Durante el resto del liceo tuve las inseguridades típicas de la edad. A veces me hacían bullying. Me construí una máscara: ser un poco imbécil era el camino para que me aceptaran. Aprendí a ser más agresivo, a ofrecer golpes al que subiera el tono. Pero nunca nadie mencionó mi queloide: no había manera de que supieran de su existencia.

En cambio, sí se enteraron mis compañeros de equipo. Empecé a jugar fútbol a los 12 años. Hasta los 17, estuve en instituciones con limitados recursos económicos: no tenían chalecos. Cuando hacíamos un partidito de entrenamiento la cosa se dividía entre los que permanecían con camisa y los que se la quitaban.

Hubo algún comentario idiota, pero nada tan violento como la primera vez que jugué en las inferiores de un equipo profesional. Chamos de todos los estratos sociales y de todo el país habíamos ido al Atlético Venezuela a probar. Fuimos seleccionados desde jóvenes que vacacionaban en Europa hasta otros cuyos amigos pertenecían a bandas delictivas. Volví a escuchar el apodo de tritetilla, aunque la verdad la cicatriz ya era muy grande para ese símil.

Tuve mucho acné en la adolescencia. Sobre todo en el pecho y la espalda. Mi papá, al igual que yo, tenía queloides, pero muy pequeños. Mi mamá tenía una suerte de pecas oscuras en toda la espalda: eran marcas del acné que había padecido. Cuentan que Marilyn Monroe le dijo una vez a Albert Einstein que juntos podrían gestar a los hijos perfectos: saldrían con la belleza de ella y la inteligencia de él. Einstein respondió: “Desafortunadamente, me temo que el experimento salga a la inversa y terminemos con un hijo con mi belleza y con su inteligencia”.

A veces, la herencia de nuestros padres es un compendio de heridas.

Mi torso se llenó de queloides: muchas espinillas cicatrizaron de esa forma. Para ese entonces, ya jugaba en equipos en los que había chalecos. No me preocupaba que me vieran desnudo, sino tener que bajar el balón con el pecho. El dolor podía dejarme privado.

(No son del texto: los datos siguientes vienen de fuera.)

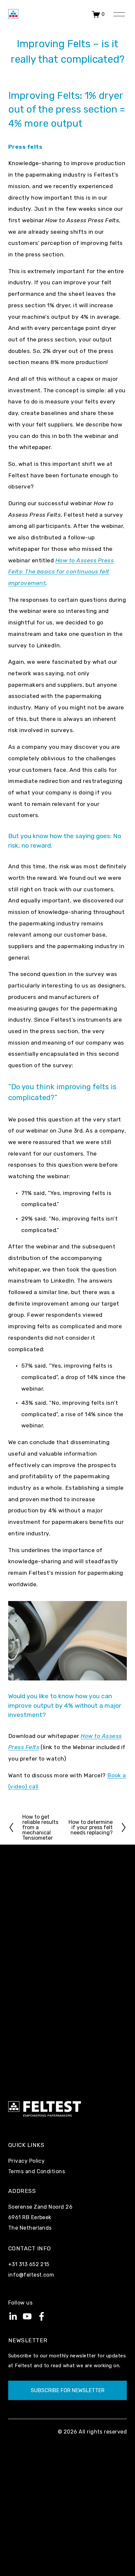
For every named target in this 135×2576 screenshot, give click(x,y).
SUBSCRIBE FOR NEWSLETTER (68, 2390)
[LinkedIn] (12, 2316)
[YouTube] (27, 2316)
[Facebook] (41, 2316)
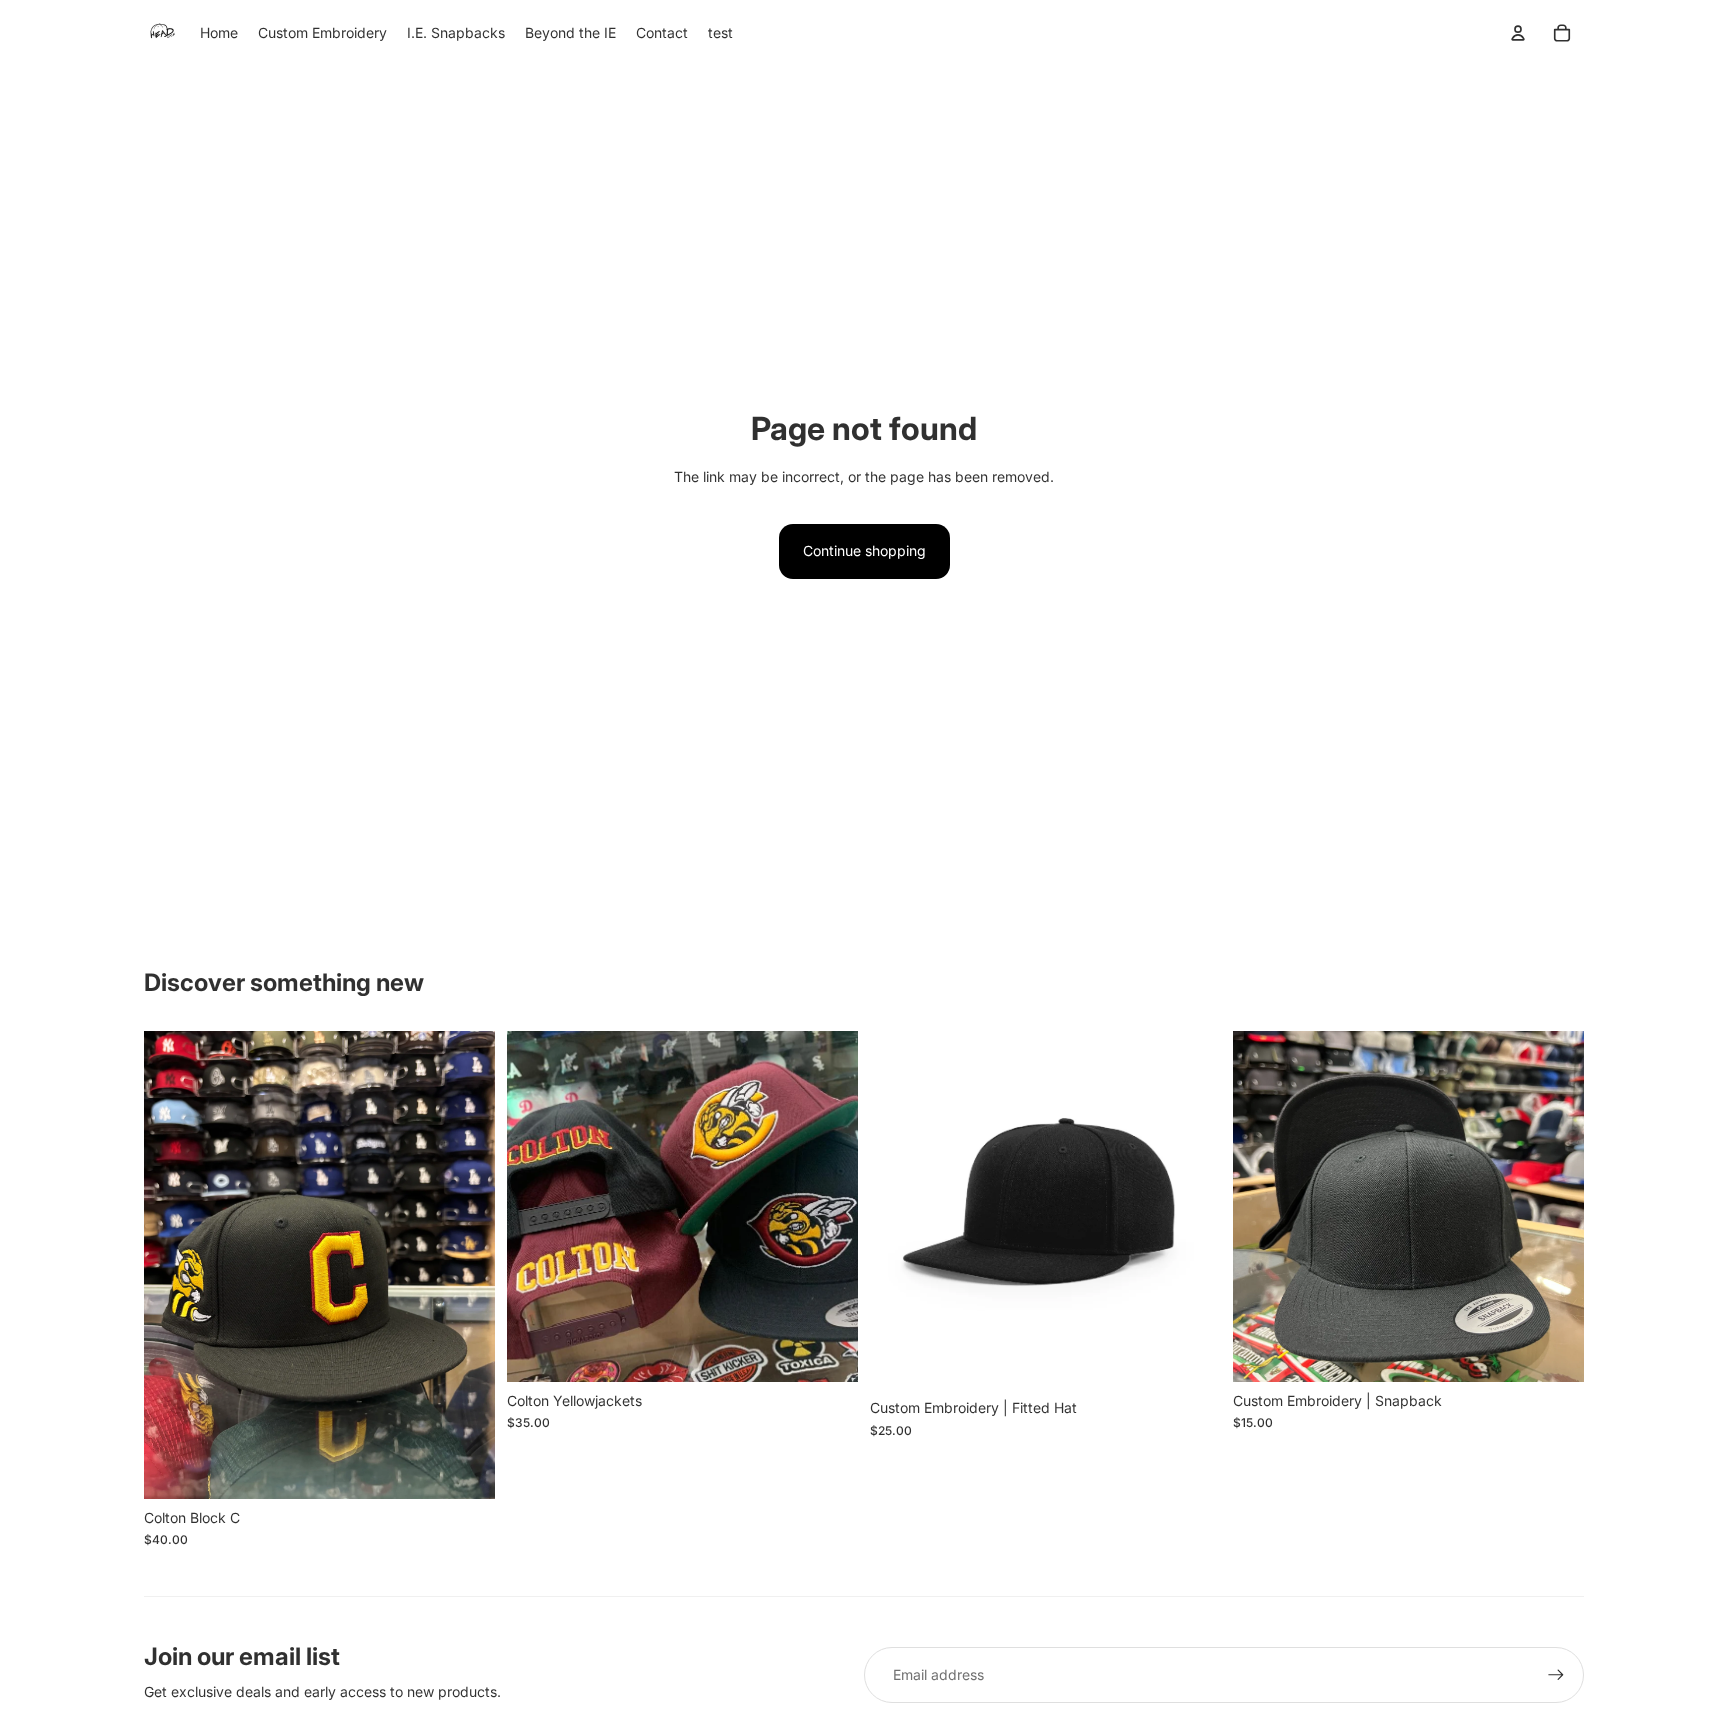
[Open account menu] (1518, 33)
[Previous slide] (174, 1265)
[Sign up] (1556, 1675)
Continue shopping (864, 550)
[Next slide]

¿Se acuerdan de aquel primer queloide que en un principio alguien comparó con una tercera tetilla y después otro con una oreja? Bueno, ahora era muy grande para esas analogías. Y los demás estaban igual: crecían, picaban, dolían. A los 19 años, comenzó algo que aún se mantiene: puedo pasar el día —en cualquier momento, a cualquier hora— rascándome.

¿Qué decían los médicos?

Entre mis 14 y mis 17, mi mamá me llevó a tres dermatólogos. Uno dijo que las cicatrices estaban muy duras, que debía masajeármelas para ablandarlas. Durante la consulta, me apretó algunos queloides. Yo lo imité, en casa, durante unos días. Hasta que el dolor desnudó la ignorancia del doctor. Otro comentó que la única solución era operar. Cuando me vio un cirujano dijo que si se quitaban cicatrices como esas lo más probable es que volvieran a salir pero de mayor tamaño. El último dermatólogo habló de radioterapia. Y ahí mi mamá se asustó. Como también lo hizo, un año después de que hubiese terminado el liceo, cuando leyó uno de mis textos. 

Desde los 14 años, publicaba en uno de los periódicos internos de la Universidad Central de Venezuela. La editora era una amiga de mi madre. La última vez que le envié algo fue una suerte de desahogo en el que me cuestionaba por qué seguía adelante, por qué siempre me levantaba si no parecía haber estímulos y más bien abundaban los golpes.

No me inscribí en la universidad porque no veía ninguna carrera que me interesara, salí del liceo decepcionado del sistema educativo, jugaba fútbol a alto nivel pero las cosas no estaban saliendo como yo había soñado: todos los días comía lo mismo porque la falta de dinero en casa limitaba la variedad y ya pagar pasaje era un gasto oneroso. Escribía, como había hecho desde mis 6 años, pero no sabía qué hacer con eso. Sentía que vivía en una fosa de la que trataba de salir escalando pero siempre me resbalaba.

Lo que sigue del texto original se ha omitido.